→ AIM OF THE EXERCISE:
Reproduce the records below; each should match the original exactly.
----
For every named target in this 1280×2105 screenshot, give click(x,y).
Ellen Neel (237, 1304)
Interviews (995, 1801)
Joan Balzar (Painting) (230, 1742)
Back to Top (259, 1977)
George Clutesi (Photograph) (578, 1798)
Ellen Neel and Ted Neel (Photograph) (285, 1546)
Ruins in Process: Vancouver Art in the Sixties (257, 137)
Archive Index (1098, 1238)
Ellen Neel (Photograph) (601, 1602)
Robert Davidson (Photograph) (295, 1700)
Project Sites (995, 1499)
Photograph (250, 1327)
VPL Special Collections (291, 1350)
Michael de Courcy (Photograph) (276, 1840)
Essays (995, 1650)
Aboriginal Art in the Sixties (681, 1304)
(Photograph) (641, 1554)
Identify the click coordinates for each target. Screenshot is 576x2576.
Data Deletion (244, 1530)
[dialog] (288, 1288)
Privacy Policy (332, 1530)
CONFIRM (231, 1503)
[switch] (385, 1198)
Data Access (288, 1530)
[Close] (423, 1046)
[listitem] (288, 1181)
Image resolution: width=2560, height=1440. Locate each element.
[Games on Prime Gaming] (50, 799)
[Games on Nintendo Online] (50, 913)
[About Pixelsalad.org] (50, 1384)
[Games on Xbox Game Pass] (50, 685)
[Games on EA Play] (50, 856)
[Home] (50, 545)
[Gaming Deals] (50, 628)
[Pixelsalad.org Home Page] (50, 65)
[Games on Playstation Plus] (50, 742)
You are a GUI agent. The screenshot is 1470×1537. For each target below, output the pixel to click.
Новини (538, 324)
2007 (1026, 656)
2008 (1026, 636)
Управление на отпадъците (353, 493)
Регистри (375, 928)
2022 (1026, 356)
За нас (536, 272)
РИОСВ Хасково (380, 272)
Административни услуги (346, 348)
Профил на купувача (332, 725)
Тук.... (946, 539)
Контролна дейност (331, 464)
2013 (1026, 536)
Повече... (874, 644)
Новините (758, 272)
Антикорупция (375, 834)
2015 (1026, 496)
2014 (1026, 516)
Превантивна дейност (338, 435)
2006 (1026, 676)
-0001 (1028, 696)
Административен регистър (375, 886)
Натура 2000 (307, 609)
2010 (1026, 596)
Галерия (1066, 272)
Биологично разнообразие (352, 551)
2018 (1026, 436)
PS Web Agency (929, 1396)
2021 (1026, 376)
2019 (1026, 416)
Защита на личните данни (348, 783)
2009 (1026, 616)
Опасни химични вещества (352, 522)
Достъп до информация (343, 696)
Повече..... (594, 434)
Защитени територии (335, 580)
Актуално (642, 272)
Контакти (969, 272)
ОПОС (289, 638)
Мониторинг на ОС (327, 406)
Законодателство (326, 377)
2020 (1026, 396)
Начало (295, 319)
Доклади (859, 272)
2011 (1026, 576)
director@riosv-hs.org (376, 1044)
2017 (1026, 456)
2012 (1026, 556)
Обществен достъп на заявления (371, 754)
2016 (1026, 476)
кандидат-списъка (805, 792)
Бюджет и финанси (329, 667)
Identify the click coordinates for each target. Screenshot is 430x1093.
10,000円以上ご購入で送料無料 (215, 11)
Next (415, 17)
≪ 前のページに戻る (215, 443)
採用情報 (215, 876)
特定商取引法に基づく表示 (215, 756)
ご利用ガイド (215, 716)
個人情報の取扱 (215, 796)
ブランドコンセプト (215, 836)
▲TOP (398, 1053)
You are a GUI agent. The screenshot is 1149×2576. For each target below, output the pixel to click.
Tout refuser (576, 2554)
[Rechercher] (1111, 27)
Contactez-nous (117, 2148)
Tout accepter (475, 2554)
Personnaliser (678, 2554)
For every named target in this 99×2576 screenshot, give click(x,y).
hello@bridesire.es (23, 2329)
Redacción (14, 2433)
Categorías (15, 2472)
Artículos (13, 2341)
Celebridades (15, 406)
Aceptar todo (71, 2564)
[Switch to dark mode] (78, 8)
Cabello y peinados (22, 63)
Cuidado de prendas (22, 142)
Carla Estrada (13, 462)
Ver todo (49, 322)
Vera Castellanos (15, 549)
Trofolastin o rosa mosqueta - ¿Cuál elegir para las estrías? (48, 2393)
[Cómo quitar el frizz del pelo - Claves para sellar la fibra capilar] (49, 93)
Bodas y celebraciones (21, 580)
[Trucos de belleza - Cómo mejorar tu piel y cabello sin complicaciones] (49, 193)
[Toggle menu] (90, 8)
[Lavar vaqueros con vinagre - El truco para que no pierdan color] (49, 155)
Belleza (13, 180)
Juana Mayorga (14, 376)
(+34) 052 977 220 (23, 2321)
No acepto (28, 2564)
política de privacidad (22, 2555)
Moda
----
→ ANSWER TO THE PROBLEM:
For every named target in this 1280×2105 screenshot, give click(x,y).
Ellen Neel (237, 1304)
Interviews (995, 1801)
Joan Balzar (Painting) (230, 1742)
Back to Top (259, 1977)
George Clutesi (Photograph) (578, 1798)
Ellen Neel and Ted Neel (Photograph) (285, 1546)
Ruins in Process: Vancouver Art in the Sixties (257, 137)
Archive Index (1098, 1238)
Ellen Neel (Photograph) (601, 1602)
Robert Davidson (Photograph) (295, 1700)
Project Sites (995, 1499)
Photograph (250, 1327)
VPL Special Collections (291, 1350)
Michael de Courcy (Photograph) (276, 1840)
Essays (995, 1650)
Aboriginal Art in the Sixties (681, 1304)
(Photograph) (641, 1554)
Identify the click coordinates for each target. Screenshot is 576x2576.
Data Deletion (244, 1530)
[dialog] (288, 1288)
Privacy Policy (332, 1530)
CONFIRM (231, 1503)
[switch] (385, 1198)
Data Access (288, 1530)
[Close] (423, 1046)
[listitem] (288, 1181)
Image resolution: width=2560, height=1440. Locate each element.
[Games on Prime Gaming] (50, 799)
[Games on Nintendo Online] (50, 913)
[About Pixelsalad.org] (50, 1384)
[Games on Xbox Game Pass] (50, 685)
[Games on EA Play] (50, 856)
[Home] (50, 545)
[Gaming Deals] (50, 628)
[Pixelsalad.org Home Page] (50, 65)
[Games on Playstation Plus] (50, 742)
You are a GUI agent. The screenshot is 1470×1537. For each target below, output the pixel to click.
Новини (538, 324)
2007 (1026, 656)
2008 (1026, 636)
Управление на отпадъците (353, 493)
Регистри (375, 928)
2022 (1026, 356)
За нас (536, 272)
РИОСВ Хасково (380, 272)
Административни услуги (346, 348)
Профил на купувача (332, 725)
Тук.... (946, 539)
Контролна дейност (331, 464)
2013 (1026, 536)
Повече... (874, 644)
Новините (758, 272)
Антикорупция (375, 834)
2015 (1026, 496)
2014 (1026, 516)
Превантивна дейност (338, 435)
2006 (1026, 676)
-0001 (1028, 696)
Административен регистър (375, 886)
Натура 2000 (307, 609)
2010 (1026, 596)
Галерия (1066, 272)
Биологично разнообразие (352, 551)
2018 (1026, 436)
PS Web Agency (929, 1396)
2021 (1026, 376)
2019 (1026, 416)
Защита на личните данни (348, 783)
2009 (1026, 616)
Опасни химични вещества (352, 522)
Достъп до информация (343, 696)
Повече..... (594, 434)
Защитени територии (335, 580)
Актуално (642, 272)
Контакти (969, 272)
ОПОС (289, 638)
Мониторинг на ОС (327, 406)
Законодателство (326, 377)
2020 (1026, 396)
Начало (295, 319)
Доклади (859, 272)
2011 (1026, 576)
director@riosv-hs.org (376, 1044)
2017 (1026, 456)
2012 (1026, 556)
Обществен достъп на заявления (371, 754)
2016 (1026, 476)
кандидат-списъка (805, 792)
Бюджет и финанси (329, 667)
Identify the click coordinates for each target. Screenshot is 430x1093.
10,000円以上ご購入で送料無料 (215, 11)
Next (415, 17)
≪ 前のページに戻る (215, 443)
採用情報 (215, 876)
特定商取引法に基づく表示 (215, 756)
ご利用ガイド (215, 716)
個人情報の取扱 (215, 796)
ブランドコンセプト (215, 836)
▲TOP (398, 1053)
You are a GUI agent. The screenshot is 1149×2576. For each target below, output the pixel to click.
Tout refuser (576, 2554)
[Rechercher] (1111, 27)
Contactez-nous (117, 2148)
Tout accepter (475, 2554)
Personnaliser (678, 2554)
For every named target in this 99×2576 screenshot, give click(x,y).
hello@bridesire.es (23, 2329)
Redacción (14, 2433)
Categorías (15, 2472)
Artículos (13, 2341)
Celebridades (15, 406)
Aceptar todo (71, 2564)
[Switch to dark mode] (78, 8)
Cabello y peinados (22, 63)
Cuidado de prendas (22, 142)
Carla Estrada (13, 462)
Ver todo (49, 322)
Vera Castellanos (15, 549)
Trofolastin o rosa mosqueta - ¿Cuál elegir para las estrías? (48, 2393)
[Cómo quitar el frizz del pelo - Claves para sellar la fibra capilar] (49, 93)
Bodas y celebraciones (21, 580)
[Trucos de belleza - Cómo mejorar tu piel y cabello sin complicaciones] (49, 193)
[Toggle menu] (90, 8)
[Lavar vaqueros con vinagre - El truco para que no pierdan color] (49, 155)
Belleza (13, 180)
Juana Mayorga (14, 376)
(+34) 052 977 220 (23, 2321)
No acepto (28, 2564)
política de privacidad (22, 2555)
Moda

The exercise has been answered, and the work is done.